The answer should be an exact copy of the data.

Records to process:
━━━━━━━━━━━━━━━━━━━━

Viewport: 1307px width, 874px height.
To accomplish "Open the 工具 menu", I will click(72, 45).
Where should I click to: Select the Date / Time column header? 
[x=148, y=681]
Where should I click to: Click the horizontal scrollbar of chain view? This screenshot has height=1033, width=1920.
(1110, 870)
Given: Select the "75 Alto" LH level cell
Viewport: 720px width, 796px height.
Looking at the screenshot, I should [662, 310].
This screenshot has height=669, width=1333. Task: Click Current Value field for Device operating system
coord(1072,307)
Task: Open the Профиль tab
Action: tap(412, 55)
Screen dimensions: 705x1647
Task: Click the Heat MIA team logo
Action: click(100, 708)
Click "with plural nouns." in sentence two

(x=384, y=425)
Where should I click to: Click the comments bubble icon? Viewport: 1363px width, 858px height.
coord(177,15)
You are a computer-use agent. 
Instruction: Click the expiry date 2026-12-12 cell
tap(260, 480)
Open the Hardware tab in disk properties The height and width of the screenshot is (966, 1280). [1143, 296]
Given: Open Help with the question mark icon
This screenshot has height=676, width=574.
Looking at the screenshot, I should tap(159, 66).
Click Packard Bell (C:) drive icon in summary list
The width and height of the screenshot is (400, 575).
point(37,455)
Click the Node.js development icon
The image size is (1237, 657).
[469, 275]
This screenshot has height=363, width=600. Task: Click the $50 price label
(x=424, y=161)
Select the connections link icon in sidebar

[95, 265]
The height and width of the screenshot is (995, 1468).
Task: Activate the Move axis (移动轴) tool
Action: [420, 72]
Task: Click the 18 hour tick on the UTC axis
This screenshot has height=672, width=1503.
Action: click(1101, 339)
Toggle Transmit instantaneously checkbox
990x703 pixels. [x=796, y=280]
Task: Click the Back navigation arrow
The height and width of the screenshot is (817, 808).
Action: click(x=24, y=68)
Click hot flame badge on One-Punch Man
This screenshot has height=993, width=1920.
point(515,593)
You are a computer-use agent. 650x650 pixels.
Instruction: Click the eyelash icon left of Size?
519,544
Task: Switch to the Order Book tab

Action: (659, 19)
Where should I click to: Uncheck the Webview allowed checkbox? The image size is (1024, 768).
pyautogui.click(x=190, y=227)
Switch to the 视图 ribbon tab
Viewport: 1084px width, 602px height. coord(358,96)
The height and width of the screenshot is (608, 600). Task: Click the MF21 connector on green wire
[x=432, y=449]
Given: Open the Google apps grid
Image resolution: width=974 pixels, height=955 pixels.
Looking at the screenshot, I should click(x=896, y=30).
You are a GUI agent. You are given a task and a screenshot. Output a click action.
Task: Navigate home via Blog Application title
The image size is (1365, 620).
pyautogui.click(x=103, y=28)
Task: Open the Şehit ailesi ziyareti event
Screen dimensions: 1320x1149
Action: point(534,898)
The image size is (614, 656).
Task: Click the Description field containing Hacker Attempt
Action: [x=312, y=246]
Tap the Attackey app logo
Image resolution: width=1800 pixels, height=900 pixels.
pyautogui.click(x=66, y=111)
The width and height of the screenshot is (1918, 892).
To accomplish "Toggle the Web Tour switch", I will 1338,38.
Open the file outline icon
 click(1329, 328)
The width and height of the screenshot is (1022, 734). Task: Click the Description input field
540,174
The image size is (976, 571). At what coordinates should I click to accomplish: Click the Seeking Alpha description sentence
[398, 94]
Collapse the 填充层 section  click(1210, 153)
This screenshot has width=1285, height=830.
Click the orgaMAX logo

━━━━━━━━━━━━━━━━━━━━

Solution for this problem:
Viewport: 1307px width, 874px height.
To accomplish "Open the 工具 menu", I will click(72, 45).
Where should I click to: Select the Date / Time column header? 
[x=148, y=681]
Where should I click to: Click the horizontal scrollbar of chain view? This screenshot has height=1033, width=1920.
(1110, 870)
Given: Select the "75 Alto" LH level cell
Viewport: 720px width, 796px height.
Looking at the screenshot, I should [662, 310].
This screenshot has height=669, width=1333. Task: Click Current Value field for Device operating system
coord(1072,307)
Task: Open the Профиль tab
Action: tap(412, 55)
Screen dimensions: 705x1647
Task: Click the Heat MIA team logo
Action: click(100, 708)
Click "with plural nouns." in sentence two

(x=384, y=425)
Where should I click to: Click the comments bubble icon? Viewport: 1363px width, 858px height.
coord(177,15)
You are a computer-use agent. 
Instruction: Click the expiry date 2026-12-12 cell
tap(260, 480)
Open the Hardware tab in disk properties The height and width of the screenshot is (966, 1280). [1143, 296]
Given: Open Help with the question mark icon
This screenshot has height=676, width=574.
Looking at the screenshot, I should tap(159, 66).
Click Packard Bell (C:) drive icon in summary list
The width and height of the screenshot is (400, 575).
point(37,455)
Click the Node.js development icon
The image size is (1237, 657).
[469, 275]
This screenshot has height=363, width=600. Task: Click the $50 price label
(x=424, y=161)
Select the connections link icon in sidebar

[95, 265]
The height and width of the screenshot is (995, 1468).
Task: Activate the Move axis (移动轴) tool
Action: [420, 72]
Task: Click the 18 hour tick on the UTC axis
This screenshot has height=672, width=1503.
Action: click(1101, 339)
Toggle Transmit instantaneously checkbox
990x703 pixels. [x=796, y=280]
Task: Click the Back navigation arrow
The height and width of the screenshot is (817, 808).
Action: click(x=24, y=68)
Click hot flame badge on One-Punch Man
This screenshot has height=993, width=1920.
point(515,593)
You are a computer-use agent. 650x650 pixels.
Instruction: Click the eyelash icon left of Size?
519,544
Task: Switch to the Order Book tab

Action: (659, 19)
Where should I click to: Uncheck the Webview allowed checkbox? The image size is (1024, 768).
pyautogui.click(x=190, y=227)
Switch to the 视图 ribbon tab
Viewport: 1084px width, 602px height. coord(358,96)
The height and width of the screenshot is (608, 600). Task: Click the MF21 connector on green wire
[x=432, y=449]
Given: Open the Google apps grid
Image resolution: width=974 pixels, height=955 pixels.
Looking at the screenshot, I should click(x=896, y=30).
You are a GUI agent. You are given a task and a screenshot. Output a click action.
Task: Navigate home via Blog Application title
The image size is (1365, 620).
pyautogui.click(x=103, y=28)
Task: Open the Şehit ailesi ziyareti event
Screen dimensions: 1320x1149
Action: point(534,898)
The image size is (614, 656).
Task: Click the Description field containing Hacker Attempt
Action: [x=312, y=246]
Tap the Attackey app logo
Image resolution: width=1800 pixels, height=900 pixels.
pyautogui.click(x=66, y=111)
The width and height of the screenshot is (1918, 892).
To accomplish "Toggle the Web Tour switch", I will 1338,38.
Open the file outline icon
 click(1329, 328)
The width and height of the screenshot is (1022, 734). Task: Click the Description input field
540,174
The image size is (976, 571). At what coordinates should I click to accomplish: Click the Seeking Alpha description sentence
[398, 94]
Collapse the 填充层 section  click(1210, 153)
This screenshot has width=1285, height=830.
Click the orgaMAX logo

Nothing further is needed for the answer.